Click-target data:
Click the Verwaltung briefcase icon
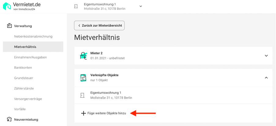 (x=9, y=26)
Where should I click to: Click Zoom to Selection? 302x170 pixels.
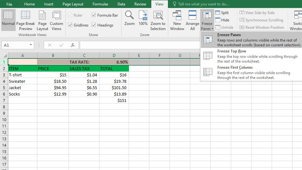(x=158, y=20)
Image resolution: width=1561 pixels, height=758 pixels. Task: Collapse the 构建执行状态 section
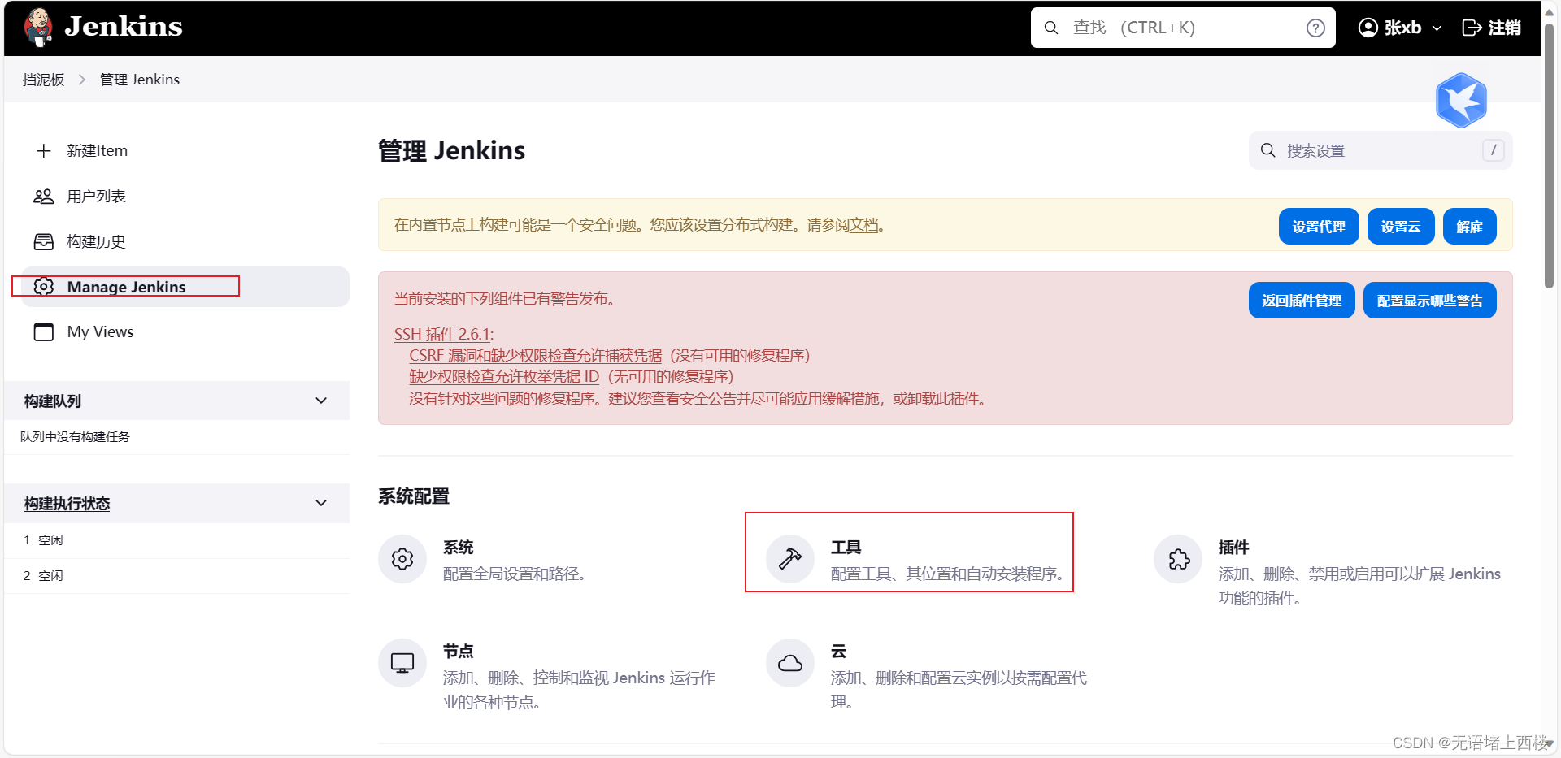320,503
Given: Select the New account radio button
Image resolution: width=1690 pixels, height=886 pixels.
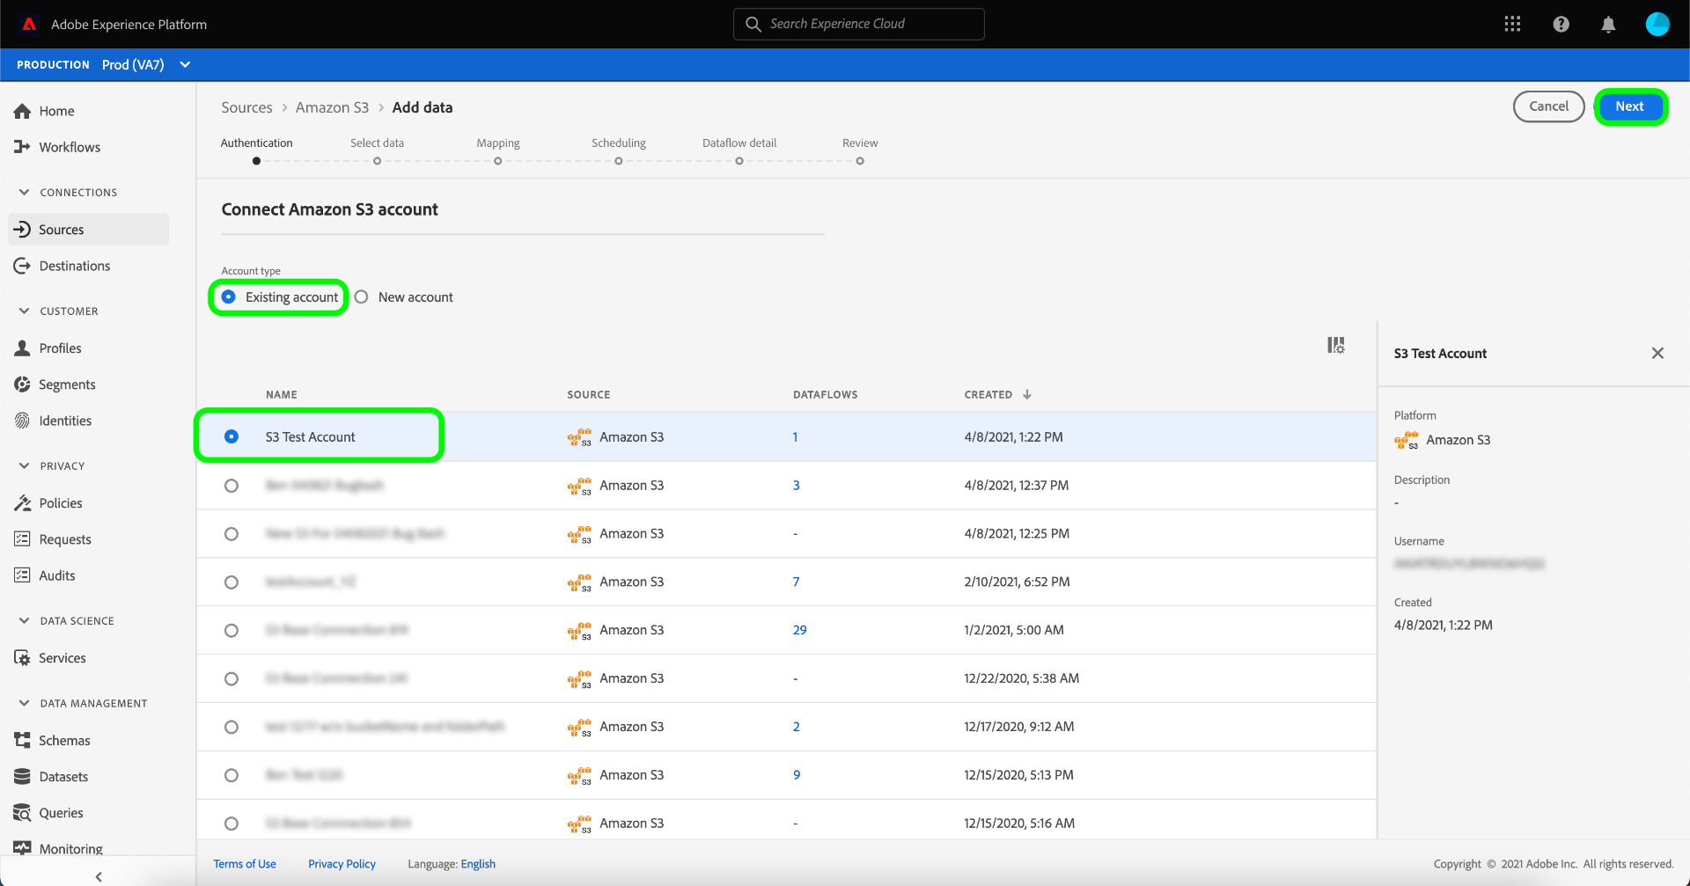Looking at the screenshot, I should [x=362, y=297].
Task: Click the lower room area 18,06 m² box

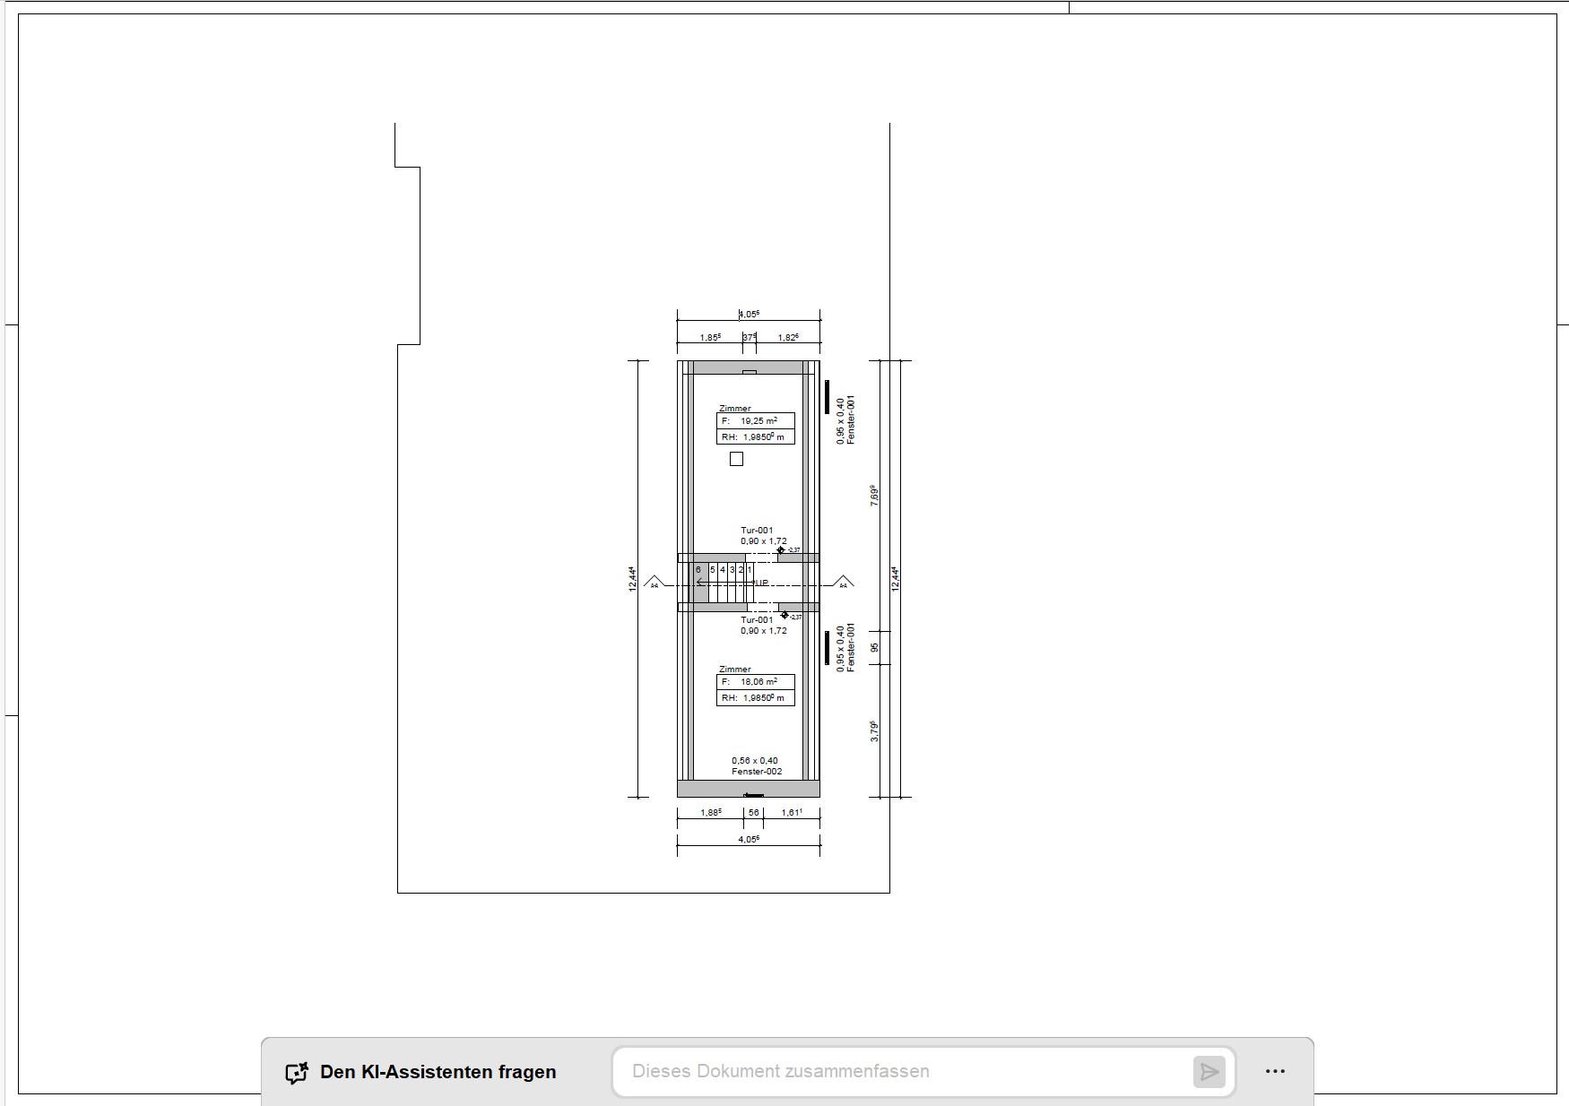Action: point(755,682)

DO THIS: Recast the listing above as a Markdown table with the columns "No." and "Line," giving each nonblank line its own numbered row. Leave the pictures out of the table.

RESULT BELOW:
| No. | Line |
|---|---|
| 1 | Click the Verwaltung briefcase icon |
| 2 |  (x=9, y=26) |
| 3 | Where should I click to: Click Zoom to Selection? 302x170 pixels. |
| 4 | (x=158, y=20) |
| 5 | Image resolution: width=1561 pixels, height=758 pixels. Task: Collapse the 构建执行状态 section |
| 6 | 320,503 |
| 7 | Given: Select the New account radio button |
| 8 | Image resolution: width=1690 pixels, height=886 pixels. |
| 9 | Looking at the screenshot, I should [x=362, y=297]. |
| 10 | Task: Click the lower room area 18,06 m² box |
| 11 | Action: point(755,682) |